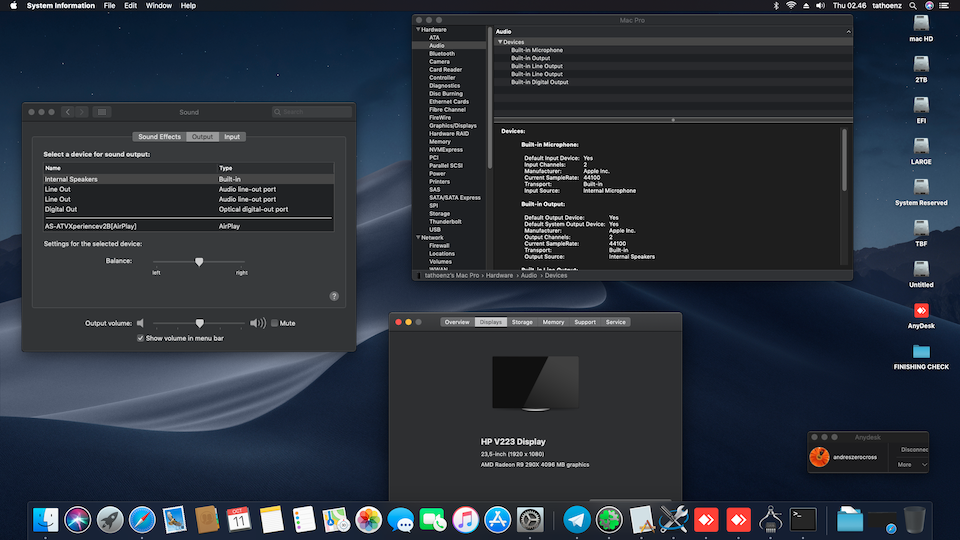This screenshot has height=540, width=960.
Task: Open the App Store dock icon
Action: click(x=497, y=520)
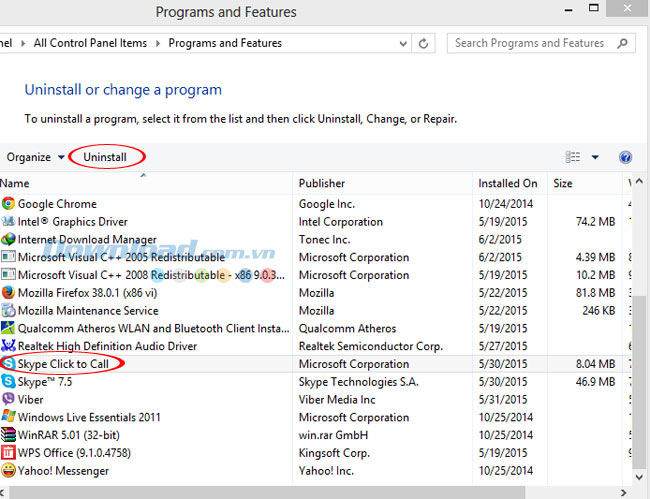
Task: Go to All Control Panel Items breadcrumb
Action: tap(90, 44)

========================================

• WHAT THIS TASK INVOLVES:
Convert all of the data above into a numbered list of its lines, skipping any blank lines and leaving the pictures out.

• ANSWER TO THIS EXERCISE:
1. This screenshot has height=540, width=960.
2. Task: Open the App Store dock icon
3. Action: click(x=497, y=520)
4. Task: Go to All Control Panel Items breadcrumb
5. Action: tap(90, 44)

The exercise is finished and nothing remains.